The three key hazards are:
- Traffic entering the roundabout at speed – this can be mitigated by expecting the hazard and being ready to use the horn and/or brake.
- Traffic changing lane in front of you. This is more unpredictable, however you place yourself more at risk if you use the right hand of two lanes to exit a roundabout (leaving room on the left for people to continue to go round and thereby crossing your path).
- Other road users struggling to understand how the roundabout works. This is particularly the case at “spiral roundabouts” (typically with traffic lights) where traffic is expected to spiral out in a designated lane as it works its way around the roundabout.
Therefore, the purpose of lifesavers on a roundabout
are to pre-empt a collision, and they can be in either direction or even both. The following are examples:
- Turning Left (1st exit) – typically to the left looking for cyclists
- 2nd exit (assuming straight ahead) using left hand lane in roundabout – to the right looking for overtaking vehicles
- 2nd exit (assuming straight ahead) using right hand lane in roundabout – to the left looking for vehicles erroneously turning right from the left hand lane.
- 3rd exit (assuming turning right on “normal” roundabout) – to the left looking for vehicles undertaking
- 3rd exit (assuming turning right at “spiral” roundabout) – to the right looking for converging vehicles who have not spiralled
As a good rule of thumb ask yourself – where is the danger? That is the direction to look. Try to avoid being too dogmatic and take a holistic approach, as much will depend on your speed and the speed of others – be flexible and assess the situation for threats.
If you need to change lane i.e. cross broken painted white lines, then always look into the new lane before moving.
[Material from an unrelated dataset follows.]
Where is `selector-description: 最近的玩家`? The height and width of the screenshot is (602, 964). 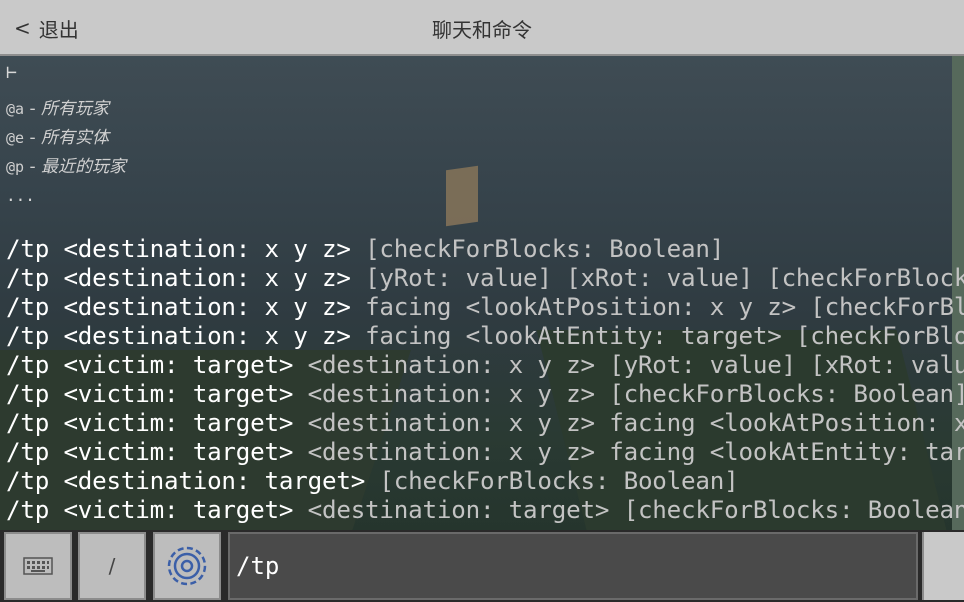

Remember the purpose of an observation or lifesaver is to be able to alter your original plan to avoid an accident. So, the timing needs to reflect this. A common fail is students observing into a new lane too late and moving into the path of another vehicle.
Examiners will mark faults if a student changes direction or moves lane without observing even if there is no other vehicle on the roundabout.
It is worth bearing in mind that insurance companies tend to settle accidents on roundabouts (almost regardless of how they happened) on a 50/50 basis. Clearly they feel the responsibility is shared by all parties to avoid an accident.